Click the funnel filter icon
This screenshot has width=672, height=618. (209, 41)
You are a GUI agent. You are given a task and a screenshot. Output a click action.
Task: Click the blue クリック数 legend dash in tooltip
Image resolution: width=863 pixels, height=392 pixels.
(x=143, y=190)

---

What is being asked =>
The records above should be restated exactly, line for line.

Finished task =>
Click the funnel filter icon
This screenshot has width=672, height=618. (209, 41)
You are a GUI agent. You are given a task and a screenshot. Output a click action.
Task: Click the blue クリック数 legend dash in tooltip
Image resolution: width=863 pixels, height=392 pixels.
(x=143, y=190)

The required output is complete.